■ Your task
Give the records below as a two-column CSV with the columns instruction and location, starting with the line containing "Retweet the main tweet" and going on through the line containing "[x=458, y=489]". Use one row per record, put each field in quotation marks, turn line breaks into spaces, and leave the pictures out.

■ Given data
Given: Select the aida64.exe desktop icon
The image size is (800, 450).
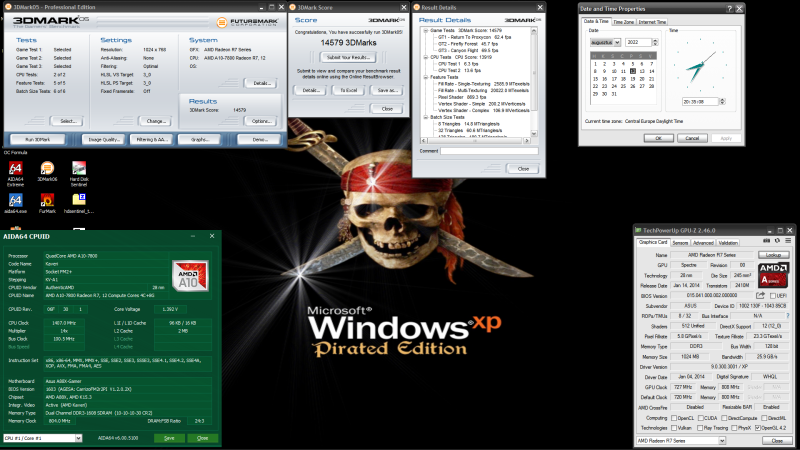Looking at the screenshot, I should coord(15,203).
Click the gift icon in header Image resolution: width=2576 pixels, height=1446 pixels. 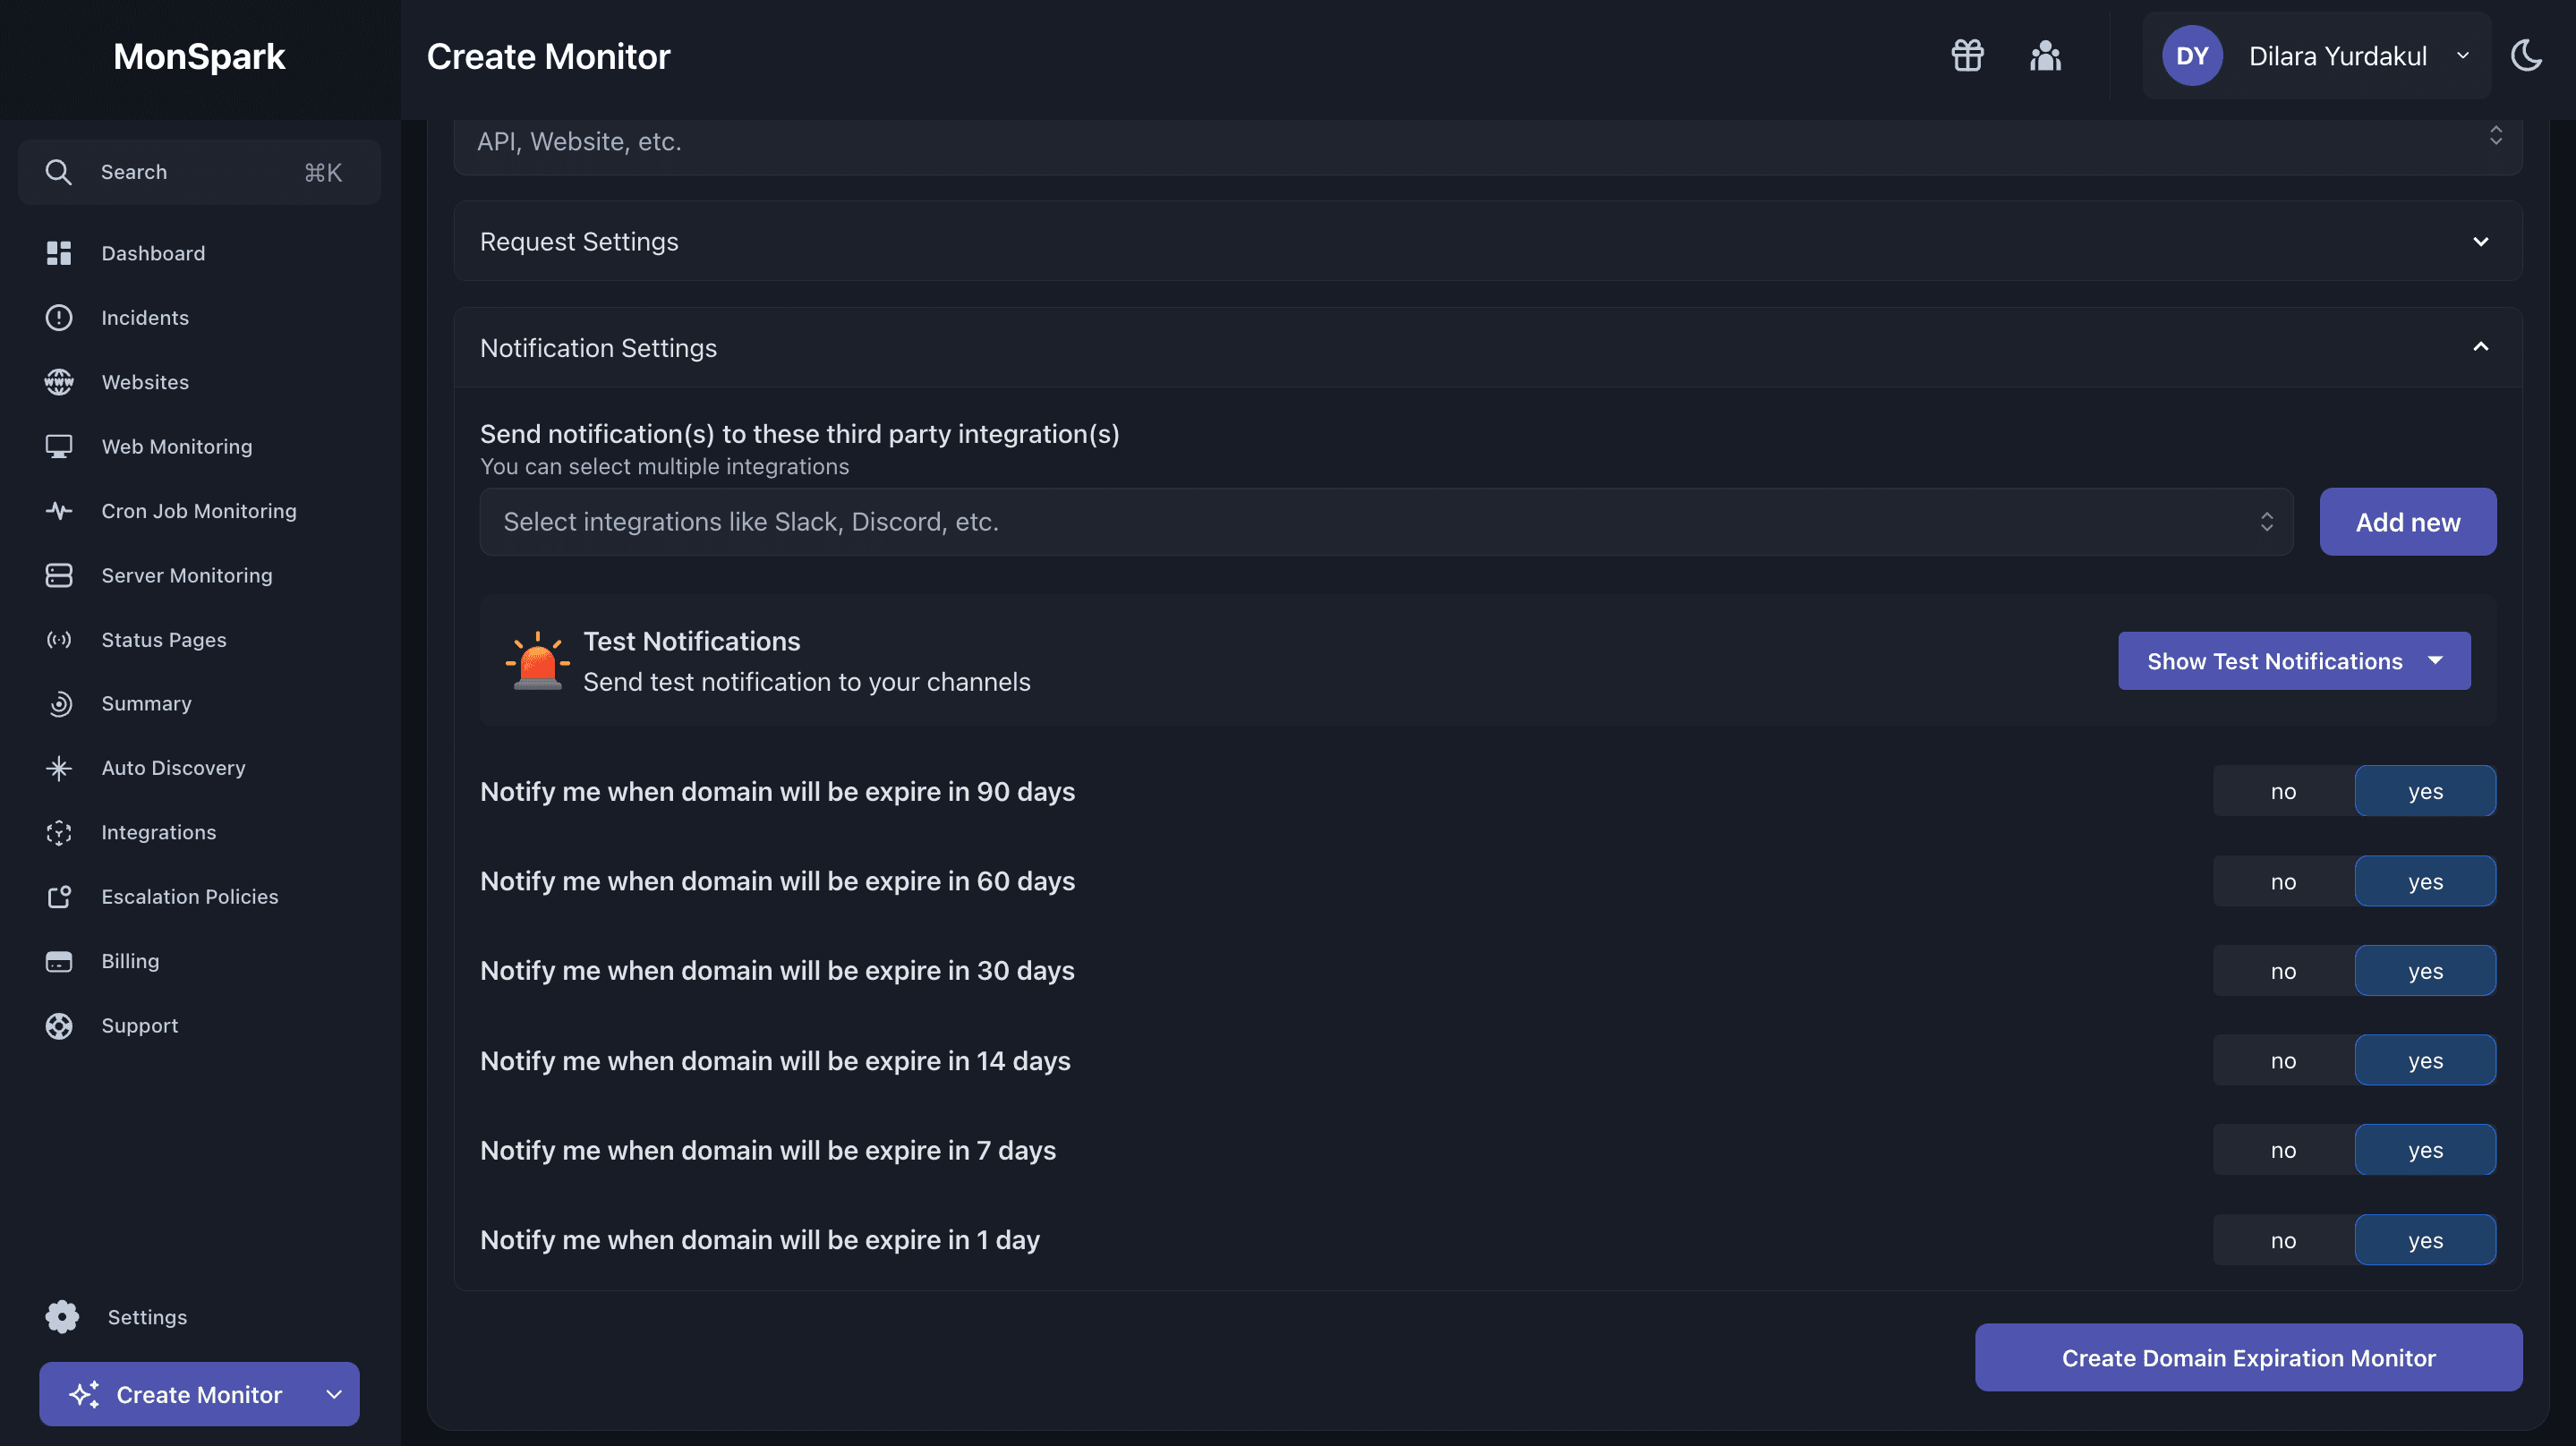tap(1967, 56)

---

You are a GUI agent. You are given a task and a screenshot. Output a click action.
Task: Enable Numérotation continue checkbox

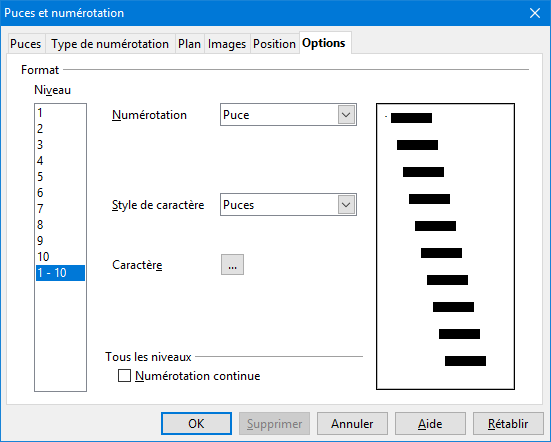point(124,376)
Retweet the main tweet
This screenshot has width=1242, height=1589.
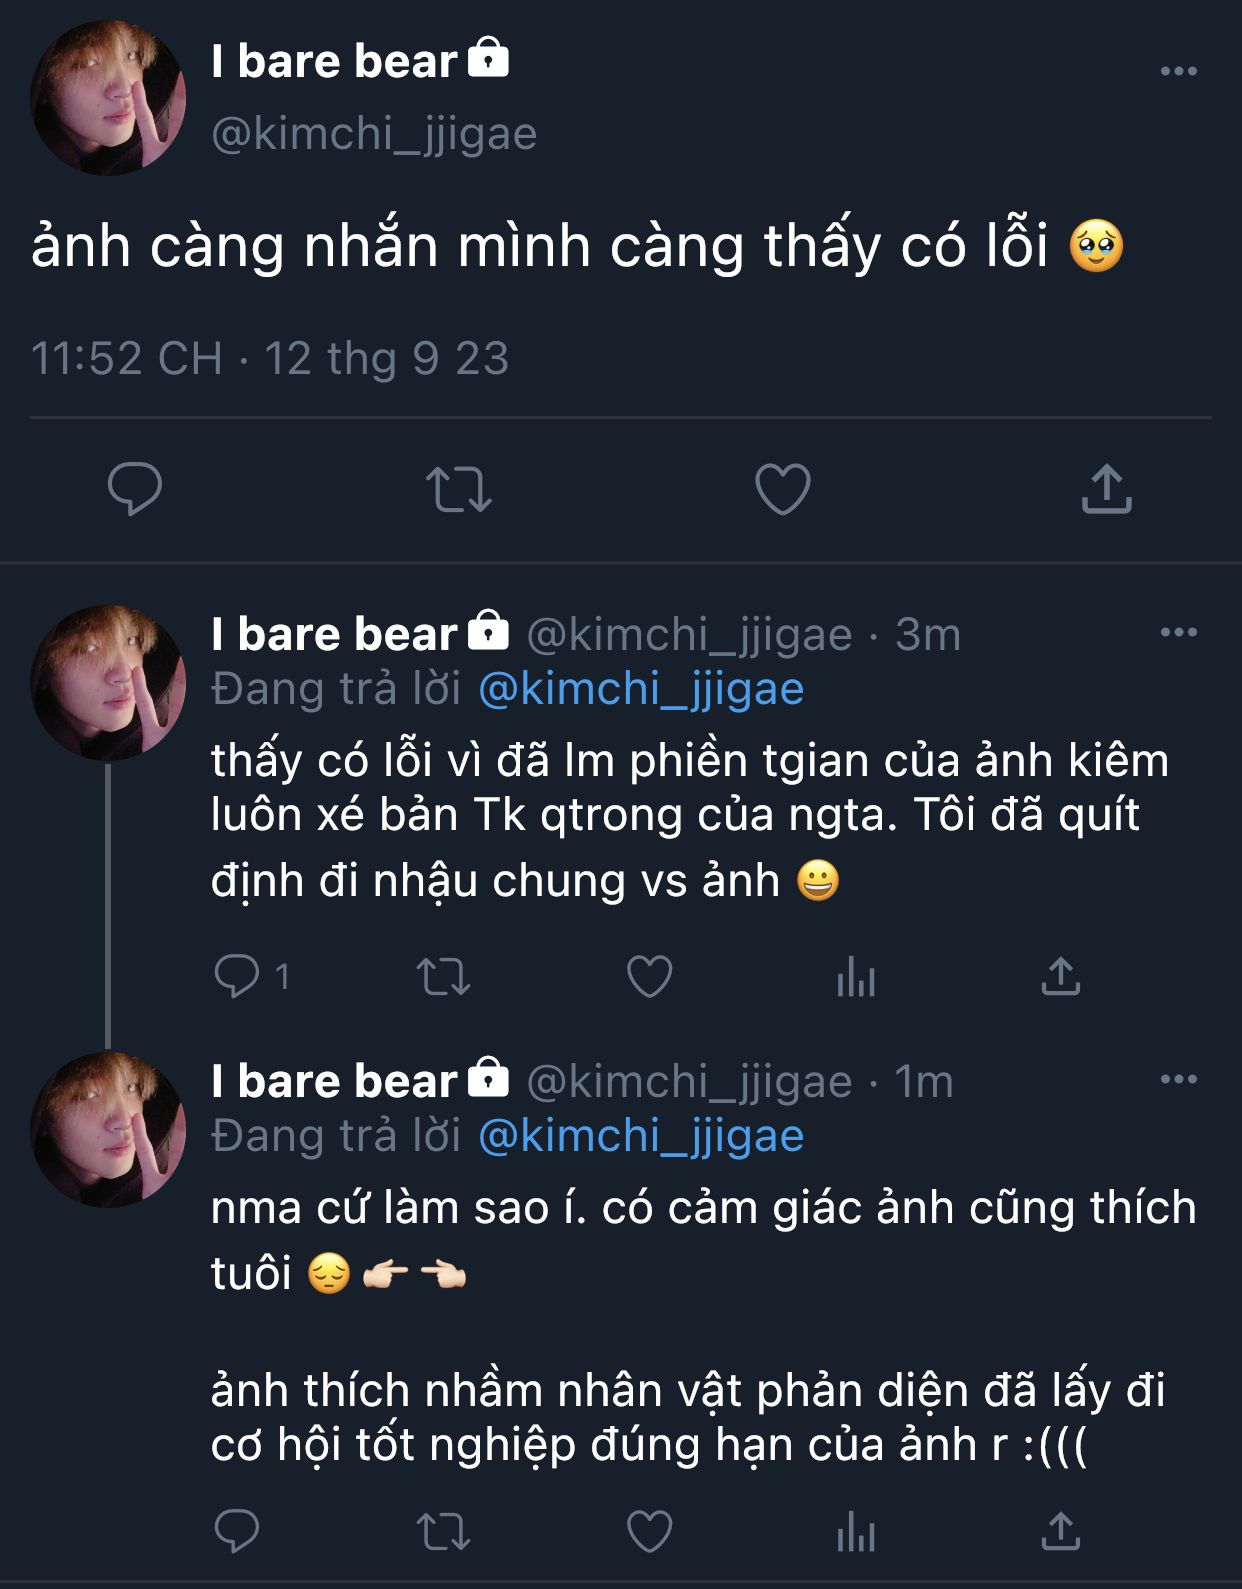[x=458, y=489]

■ Solved problem
instruction,location
"Retweet the main tweet This screenshot has width=1242, height=1589.","[x=458, y=489]"